== AIM ==
Can you write out the FluHorse passage word for word, starting at "FluHorse is a" and ending at "apps each month."?

== SOURCE PASSAGE ==
╔══
FluHorse is a Flutter-based Android credential stealer targeting East Asian users, first documented by Check Point Research in May 2023. What distinguishes FluHorse from other Android malware is its use of the Flutter framework (Dart language) for implementing malicious functionality. Because Flutter compiles Dart code into a native shared library (libapp.so) that runs inside a custom virtual machine, traditional Android reverse engineering tools cannot decompile or analyze the business logic through standard Dalvik/Java approaches. FluHorse impersonates popular toll-collection and banking apps in Taiwan and Vietnam, harvesting credentials, credit card data, and intercepted 2FA codes via SMS. Activity traces back to at least May 2022, with campaigns continuing through ongoing deployment of new infrastructure and apps each month.

Overview

Attribute Details
First Seen May 2022 (earliest activity), May 2023 (public disclosure)
╚══
== INFORMATION SHOWN ==
╔══
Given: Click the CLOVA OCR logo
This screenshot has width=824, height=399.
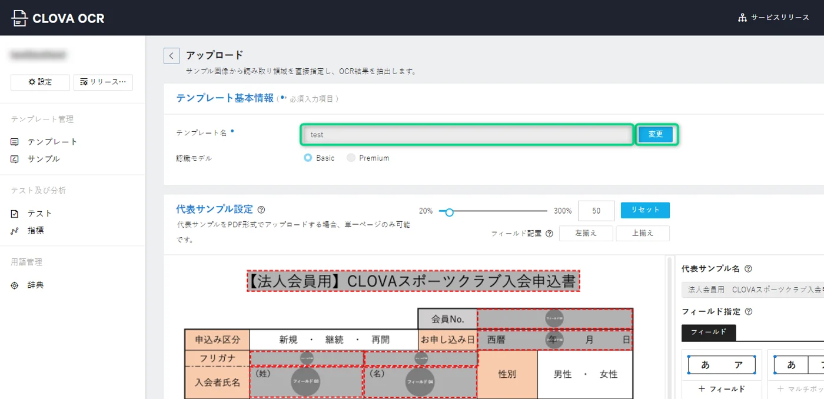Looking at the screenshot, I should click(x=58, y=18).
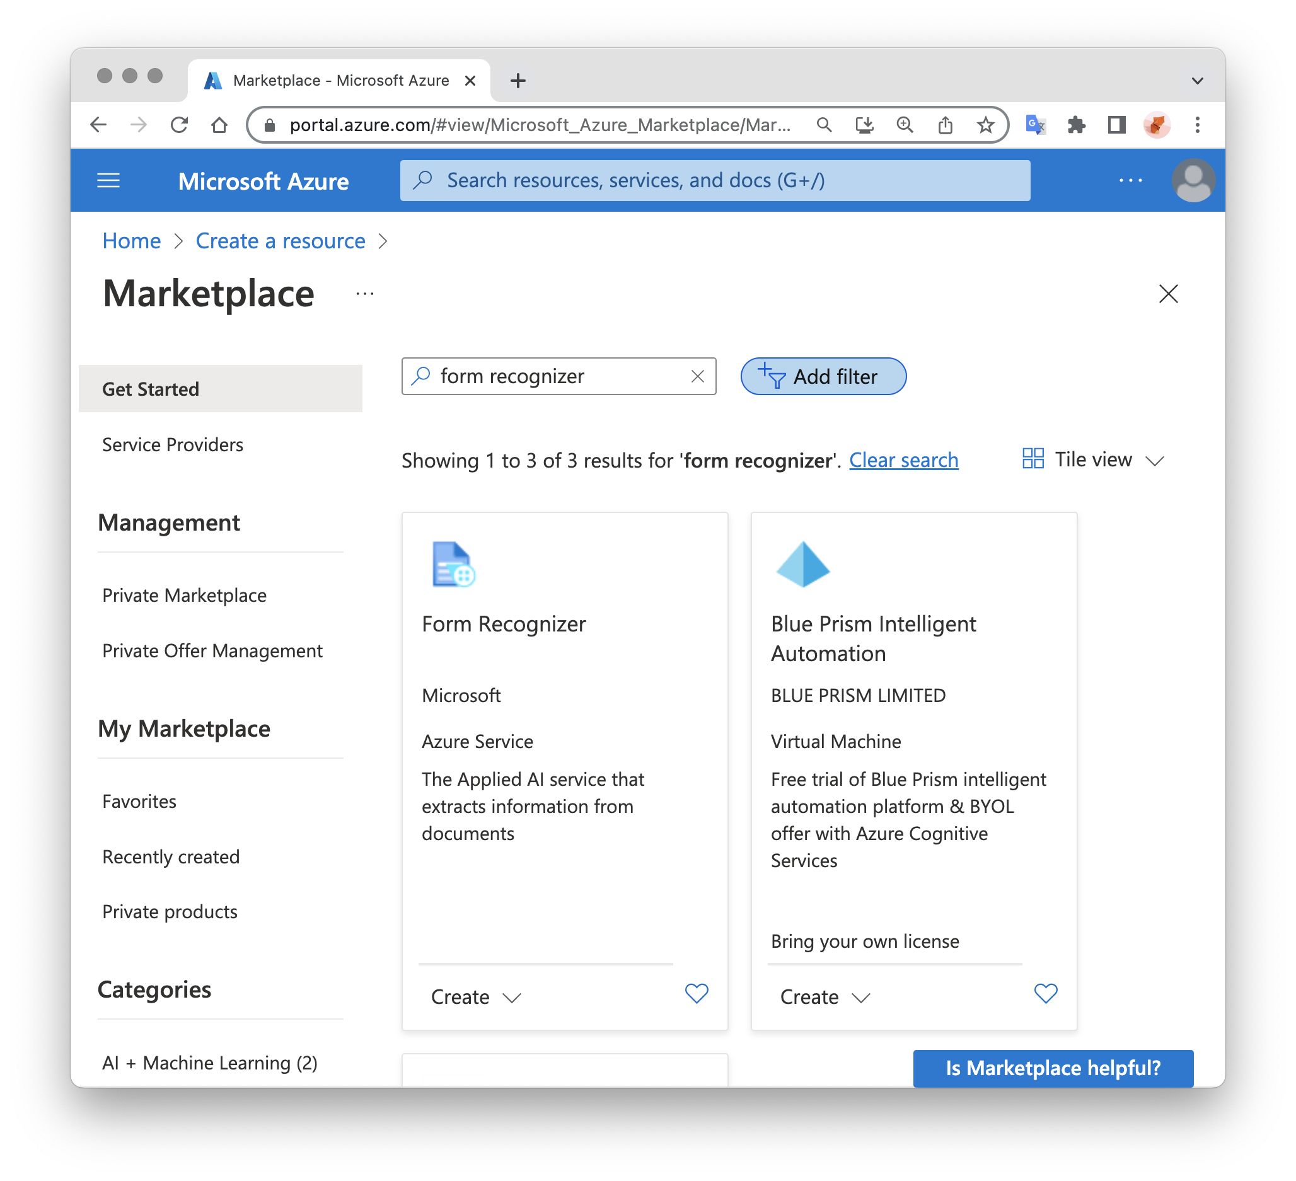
╚══
== WRITTEN SOLUTION ==
FluHorse is a Flutter-based Android credential stealer targeting East Asian users, first documented by Check Point Research in May 2023. What distinguishes FluHorse from other Android malware is its use of the Flutter framework (Dart language) for implementing malicious functionality. Because Flutter compiles Dart code into a native shared library (libapp.so) that runs inside a custom virtual machine, traditional Android reverse engineering tools cannot decompile or analyze the business logic through standard Dalvik/Java approaches. FluHorse impersonates popular toll-collection and banking apps in Taiwan and Vietnam, harvesting credentials, credit card data, and intercepted 2FA codes via SMS. Activity traces back to at least May 2022, with campaigns continuing through ongoing deployment of new infrastructure and apps each month.